**TASK DIRECTIONS:**
The expected output is the complete listing, unchanged.

**SUPPLIED INFORMATION:**
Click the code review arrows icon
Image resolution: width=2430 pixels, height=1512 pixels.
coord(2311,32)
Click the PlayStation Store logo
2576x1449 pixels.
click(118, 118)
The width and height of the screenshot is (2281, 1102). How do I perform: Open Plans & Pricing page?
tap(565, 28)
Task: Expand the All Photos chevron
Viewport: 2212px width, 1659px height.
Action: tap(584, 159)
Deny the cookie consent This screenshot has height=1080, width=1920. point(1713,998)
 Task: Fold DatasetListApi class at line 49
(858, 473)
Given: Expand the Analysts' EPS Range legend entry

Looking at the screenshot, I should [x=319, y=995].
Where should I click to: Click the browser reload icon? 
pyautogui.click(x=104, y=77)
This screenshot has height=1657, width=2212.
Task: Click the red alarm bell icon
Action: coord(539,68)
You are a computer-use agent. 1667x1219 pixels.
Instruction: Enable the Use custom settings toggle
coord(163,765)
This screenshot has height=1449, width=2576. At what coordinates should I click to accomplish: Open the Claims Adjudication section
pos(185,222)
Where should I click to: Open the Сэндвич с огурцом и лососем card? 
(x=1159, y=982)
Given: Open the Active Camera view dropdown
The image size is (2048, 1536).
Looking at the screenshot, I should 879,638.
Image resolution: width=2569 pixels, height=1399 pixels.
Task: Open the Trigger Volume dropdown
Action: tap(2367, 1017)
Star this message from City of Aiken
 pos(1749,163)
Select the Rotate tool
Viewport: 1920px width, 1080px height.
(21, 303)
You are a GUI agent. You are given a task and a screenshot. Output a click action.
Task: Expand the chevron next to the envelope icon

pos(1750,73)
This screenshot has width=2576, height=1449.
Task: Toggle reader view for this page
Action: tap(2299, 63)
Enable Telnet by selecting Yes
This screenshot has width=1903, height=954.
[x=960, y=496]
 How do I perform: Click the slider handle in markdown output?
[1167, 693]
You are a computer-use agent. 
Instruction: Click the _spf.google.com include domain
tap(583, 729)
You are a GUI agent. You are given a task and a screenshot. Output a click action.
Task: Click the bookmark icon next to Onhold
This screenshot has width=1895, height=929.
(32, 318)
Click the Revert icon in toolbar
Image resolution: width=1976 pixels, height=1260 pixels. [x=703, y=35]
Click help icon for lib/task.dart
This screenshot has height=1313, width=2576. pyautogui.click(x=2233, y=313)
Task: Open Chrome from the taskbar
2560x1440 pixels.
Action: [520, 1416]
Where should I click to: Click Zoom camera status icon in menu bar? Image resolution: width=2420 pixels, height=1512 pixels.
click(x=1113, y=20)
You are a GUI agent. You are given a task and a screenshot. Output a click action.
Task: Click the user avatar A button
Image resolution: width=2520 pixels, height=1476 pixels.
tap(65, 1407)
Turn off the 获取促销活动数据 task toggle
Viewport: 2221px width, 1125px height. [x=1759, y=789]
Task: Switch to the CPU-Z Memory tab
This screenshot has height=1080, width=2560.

**RESULT OF THE EXERCISE:**
Click the code review arrows icon
Image resolution: width=2430 pixels, height=1512 pixels.
coord(2311,32)
Click the PlayStation Store logo
2576x1449 pixels.
click(118, 118)
The width and height of the screenshot is (2281, 1102). How do I perform: Open Plans & Pricing page?
tap(565, 28)
Task: Expand the All Photos chevron
Viewport: 2212px width, 1659px height.
Action: tap(584, 159)
Deny the cookie consent This screenshot has height=1080, width=1920. point(1713,998)
 Task: Fold DatasetListApi class at line 49
(858, 473)
Given: Expand the Analysts' EPS Range legend entry

Looking at the screenshot, I should [x=319, y=995].
Where should I click to: Click the browser reload icon? 
pyautogui.click(x=104, y=77)
This screenshot has height=1657, width=2212.
Task: Click the red alarm bell icon
Action: coord(539,68)
You are a computer-use agent. 1667x1219 pixels.
Instruction: Enable the Use custom settings toggle
coord(163,765)
This screenshot has height=1449, width=2576. At what coordinates should I click to accomplish: Open the Claims Adjudication section
pos(185,222)
Where should I click to: Open the Сэндвич с огурцом и лососем card? 
(x=1159, y=982)
Given: Open the Active Camera view dropdown
The image size is (2048, 1536).
Looking at the screenshot, I should 879,638.
Image resolution: width=2569 pixels, height=1399 pixels.
Task: Open the Trigger Volume dropdown
Action: tap(2367, 1017)
Star this message from City of Aiken
 pos(1749,163)
Select the Rotate tool
Viewport: 1920px width, 1080px height.
(21, 303)
You are a GUI agent. You are given a task and a screenshot. Output a click action.
Task: Expand the chevron next to the envelope icon

pos(1750,73)
This screenshot has width=2576, height=1449.
Task: Toggle reader view for this page
Action: tap(2299, 63)
Enable Telnet by selecting Yes
This screenshot has width=1903, height=954.
[x=960, y=496]
 How do I perform: Click the slider handle in markdown output?
[1167, 693]
You are a computer-use agent. 
Instruction: Click the _spf.google.com include domain
tap(583, 729)
You are a GUI agent. You are given a task and a screenshot. Output a click action.
Task: Click the bookmark icon next to Onhold
This screenshot has width=1895, height=929.
(32, 318)
Click the Revert icon in toolbar
Image resolution: width=1976 pixels, height=1260 pixels. [x=703, y=35]
Click help icon for lib/task.dart
This screenshot has height=1313, width=2576. pyautogui.click(x=2233, y=313)
Task: Open Chrome from the taskbar
2560x1440 pixels.
Action: [520, 1416]
Where should I click to: Click Zoom camera status icon in menu bar? Image resolution: width=2420 pixels, height=1512 pixels.
click(x=1113, y=20)
You are a GUI agent. You are given a task and a screenshot. Output a click action.
Task: Click the user avatar A button
Image resolution: width=2520 pixels, height=1476 pixels.
tap(65, 1407)
Turn off the 获取促销活动数据 task toggle
Viewport: 2221px width, 1125px height. [x=1759, y=789]
Task: Switch to the CPU-Z Memory tab
This screenshot has height=1080, width=2560.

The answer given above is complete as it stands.